The Boston Business Journal also reported Indigo Ag has gone through a couple of rounds of layoffs over the past year. Hovsepian told the Business Journal that Indigo is on track to break even in the fourth quarter of 2024 -- about a year from now.
When Hovsepian took over Indigo three years ago, he said the company needed to be transformed. He told DTN that he believes the company is ready to move into a more commercial phase of business.
"I'm declaring that transformation now closed. We've validated, confirmed the products and reduced everything we said we were going to get rid of, and now we're into commercialization overall from a company perspective," Hovsepian said. He added, "The company's in very good health because of where we are from a cash perspective."
Net revenues at Indigo grew 40% in 2022, the company stated, and revenue in the first seven months of 2023 grew 90% compared to 2022.
Indigo noted its funding round, the first since July 2022, includes a mix of both current and new investors. Those include Flagship Pioneering, which has invested with Indigo previously as well as new investors such as the State of Michigan Retirement System and Lingotto Investment Management.
"In this difficult and obsessively short-term financial environment, it is vital to back innovative companies that are critical to meeting the challenges of the future of the Earth," said James Anderson, managing partner and chief investment officer for Innovation at Lingotto. "We believe that Indigo Ag has endured demanding times but now has a bright future and an important role in mitigating climate damage. Therefore, Lingotto Innovation is proud to support the company."
The funding also comes as the scientific journal Geoderma published a peer-reviewed report validating Indigo Ag's models and approach for measuring and quantifying soil organic carbon for the company's carbon credit programs. The study backs up Indigo's approach as carbon registries are increasingly drawing criticism over standards and verification.
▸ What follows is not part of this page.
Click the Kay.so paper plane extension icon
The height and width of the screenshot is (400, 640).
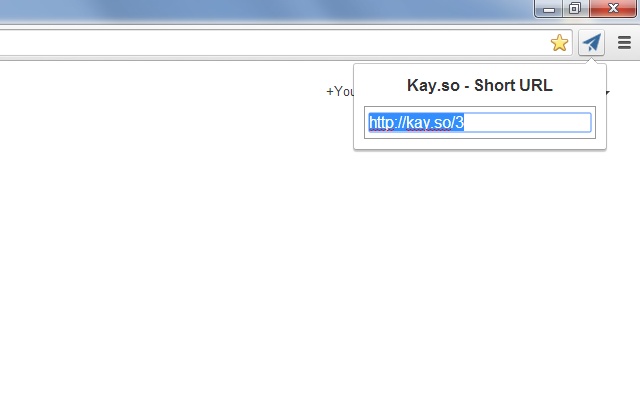point(591,42)
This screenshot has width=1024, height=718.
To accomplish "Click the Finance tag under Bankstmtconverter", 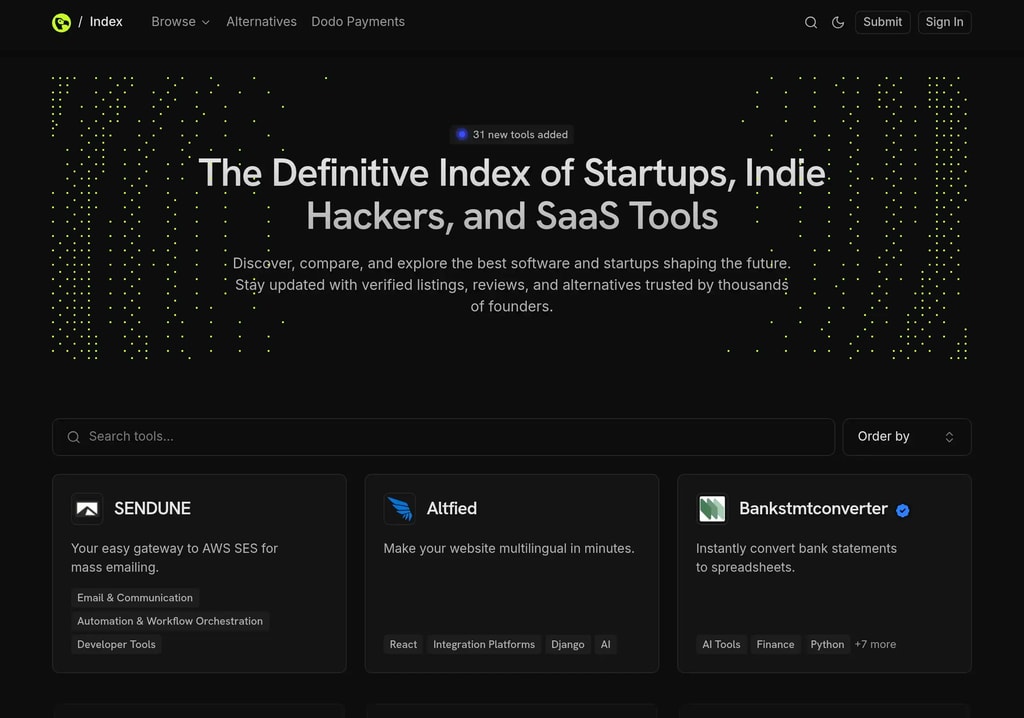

"While you have this instability in the market, our benefits, from my perspective, have been validated. We've gone out with this peer review and that is huge," Hovsepian said. He added, "Rooting for the highest scientific standards for the farmers, with their associations, is the most important thing. The higher the quality of standard measurement is going to allow the farmer to reap the most benefit, the planet to reap the most benefit and the buyers to reap the most benefit."
Indigo has issued 133,000 carbon credits and is working on its third round of trades while also enrolling another round of farmers for a fourth round as well. When Indigo sells credits, the company receives 25% of the trade value and farmers receive 75%.
Geoderma article on Indigo Ag's methodology https://www.sciencedirect.com/…
Also see, "Climate-Smart Ag and Carbon Credits," https://www.dtnpf.com/…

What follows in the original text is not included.